Page 11 of Boone's Lick


  Ma had a different reasoning process than most people. Answers that sounded fine to me or G.T. or even Neva didn’t satisfy Ma.

  “You know more than you’re telling, don’t you, Seth?” Ma said, staring at him. “You’re Dick’s partner—I expect you know where he is.”

  “Why would I? It’s been fourteen months since I set eyes on Dick Cecil,” Uncle Seth said. The red vein popped out on his nose, a sign that he was nervous, or might be getting mad.

  Ma didn’t press him—not in words—but it was plain that she had a suspicion. Uncle Seth stood up, had a stretch, and went over and began a conversation with Charlie Seven Days.

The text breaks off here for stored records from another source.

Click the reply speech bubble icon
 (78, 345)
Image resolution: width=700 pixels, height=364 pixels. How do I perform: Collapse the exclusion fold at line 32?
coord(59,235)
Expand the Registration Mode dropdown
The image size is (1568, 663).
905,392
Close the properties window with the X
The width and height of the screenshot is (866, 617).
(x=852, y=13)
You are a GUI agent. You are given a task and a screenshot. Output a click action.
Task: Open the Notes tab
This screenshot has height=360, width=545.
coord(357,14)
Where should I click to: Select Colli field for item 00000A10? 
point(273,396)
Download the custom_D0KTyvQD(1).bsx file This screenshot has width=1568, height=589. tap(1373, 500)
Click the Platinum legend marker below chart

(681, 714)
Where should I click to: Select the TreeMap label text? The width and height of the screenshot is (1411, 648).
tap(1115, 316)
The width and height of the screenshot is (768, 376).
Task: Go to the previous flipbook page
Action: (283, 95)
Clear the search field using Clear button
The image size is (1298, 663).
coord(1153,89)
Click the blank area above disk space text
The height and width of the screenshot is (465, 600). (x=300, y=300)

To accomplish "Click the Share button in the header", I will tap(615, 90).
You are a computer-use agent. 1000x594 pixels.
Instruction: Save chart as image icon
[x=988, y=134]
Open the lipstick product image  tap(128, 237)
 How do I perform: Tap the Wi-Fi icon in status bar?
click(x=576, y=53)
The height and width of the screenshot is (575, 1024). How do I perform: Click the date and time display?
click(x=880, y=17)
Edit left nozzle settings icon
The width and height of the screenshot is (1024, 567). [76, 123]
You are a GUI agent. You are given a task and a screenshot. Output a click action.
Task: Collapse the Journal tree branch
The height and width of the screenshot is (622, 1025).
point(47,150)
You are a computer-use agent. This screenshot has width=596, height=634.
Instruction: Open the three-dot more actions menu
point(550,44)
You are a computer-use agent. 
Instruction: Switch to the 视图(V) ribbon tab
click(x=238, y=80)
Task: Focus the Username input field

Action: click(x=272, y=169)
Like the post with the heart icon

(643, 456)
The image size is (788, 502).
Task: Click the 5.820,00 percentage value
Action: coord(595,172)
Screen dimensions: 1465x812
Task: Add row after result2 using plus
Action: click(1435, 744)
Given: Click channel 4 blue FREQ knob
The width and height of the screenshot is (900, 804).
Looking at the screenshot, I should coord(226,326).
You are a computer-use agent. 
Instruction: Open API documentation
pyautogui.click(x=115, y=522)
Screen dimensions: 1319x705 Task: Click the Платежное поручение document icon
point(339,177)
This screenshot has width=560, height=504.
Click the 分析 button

  That was the end of the talk about Wyoming for that day.

  2

  THE boatmen were afraid to travel on the river after dark. Even Charlie Seven Days couldn’t spot snags in the dark. So when evening came the boatmen tied up on the bank. We stopped about an hour before dark, to give our hunters—Uncle Seth and Charlie—a chance to rustle up some game. Uncle Seth saddled Sally and headed due west, while Charlie strolled off toward a little grove of trees a mile or two from the riverbank. G.T. was annoyed, because he wasn’t allowed to hunt.

  “Fish, if you want to do something useful,” Ma told him.

  “Why? I’m a poor fisherman and you know it,” G.T. said, in a sassy tone. Two minutes later he landed a twenty-pound catfish.

  “I guess it’s a good thing you’re a poor fisherman,” Ma said. “If you were a good fisherman you might have caught one so big it would tip the boat.”

  G.T. just stared at the fish, as if he could hardly believe he’d caught it.

  It turned out to be a lucky day for hunters and fishermen. Uncle Seth came back in half an hour with a fat little doe across his Sally’s rump, and Charlie walked in a few minutes later with two wild turkeys.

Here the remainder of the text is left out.